All that changed. By 1994, Limaland Motor Speedway had become Limaland Motorsports Park. The old front stretch became the back. For the past 15 years, Limaland has been uniquely operated by the University of Northwestern Ohio and has become quite the palace. Paved pit and spectator roads, ornamental rockery, fountain and picnic pavilion are just some of the luxuries one finds before even entering the arena, which offers an array of viewing options, tables and grassy areas for restless children. Successful speedways know how spectator enjoyment can be tied to seemingly small details. One rude parking lot attendant or no soap in the restroom can ruin an evening for a casual observer.

Here’s a good idea: when it’s really hot, serve ice cream! Limaland offered blueberry relief from a very cute girl, which brings up another point to which New Egypt is wise. Why not have pretty girls to rip your ticket rather than an unsmiling soldier like the guy at Kokomo?
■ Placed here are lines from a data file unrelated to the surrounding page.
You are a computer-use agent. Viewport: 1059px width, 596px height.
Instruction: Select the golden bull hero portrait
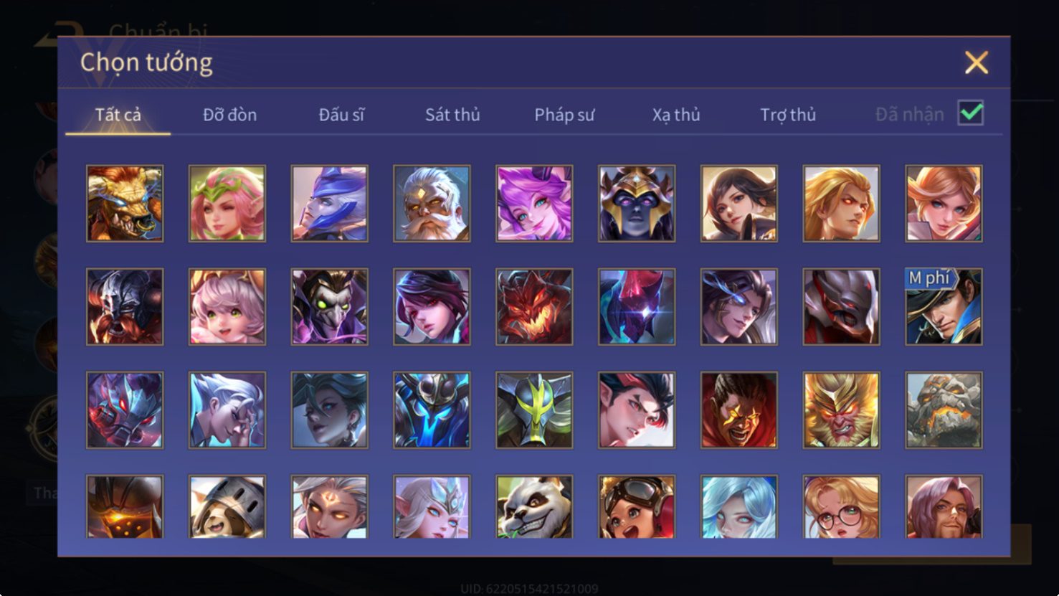[125, 204]
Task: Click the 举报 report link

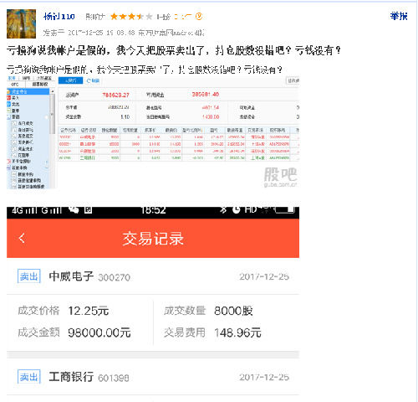Action: point(399,16)
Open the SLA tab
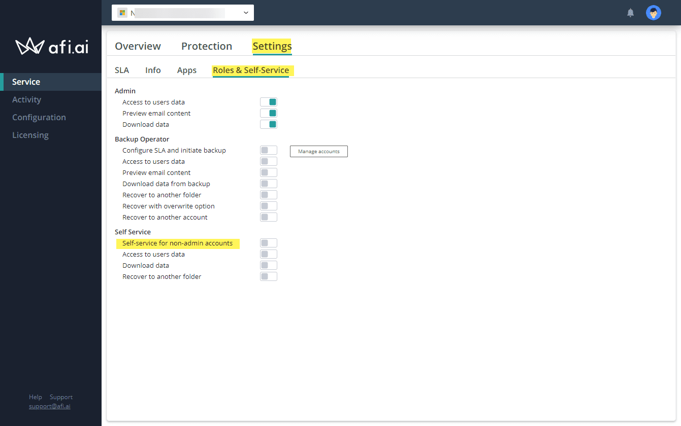The image size is (681, 426). (x=122, y=70)
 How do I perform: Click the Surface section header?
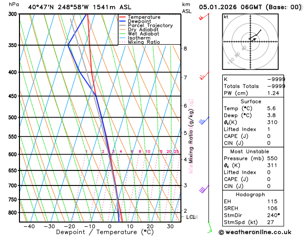click(251, 101)
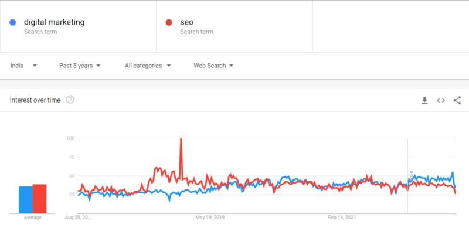Screen dimensions: 469x248
Task: Edit the digital marketing search term
Action: 54,22
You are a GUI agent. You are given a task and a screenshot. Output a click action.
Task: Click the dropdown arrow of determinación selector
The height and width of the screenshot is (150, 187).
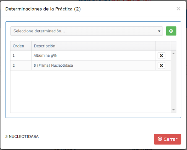(x=159, y=31)
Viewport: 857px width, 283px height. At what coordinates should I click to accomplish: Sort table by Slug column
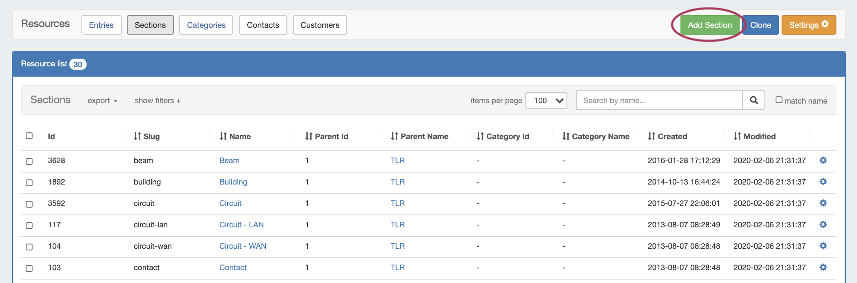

In the past decade, no place has rained out as often as Limaland, which made my seeing a race all the more remarkable. Evidence of rain and wind (fallen branches) depleted optimism until I heard engine noise. Rain had delayed the program approximately 90 minutes, which was longer than the hour I spent there. One twelve dollar ticket bought three heats and a feature for winged 360 sprint cars. Weather had blessed me with a Limaland for the ages.

Randy Hannagan has become the man to beat at Lima on most Friday nights. He should be. Hannagan is the only NRA racer with World of Outlaws experience and Dennis Yoakam provides him good equipment. Crystal, Michigan made nine wins for Hannagan/Yoakam in 2012: five at Lima and three at Eldora. Randy reached second in Friday’s opening heat won by Devon Dobie, who inverted ten. That stuck Hannagan eighth and placed Hud Horton on pole.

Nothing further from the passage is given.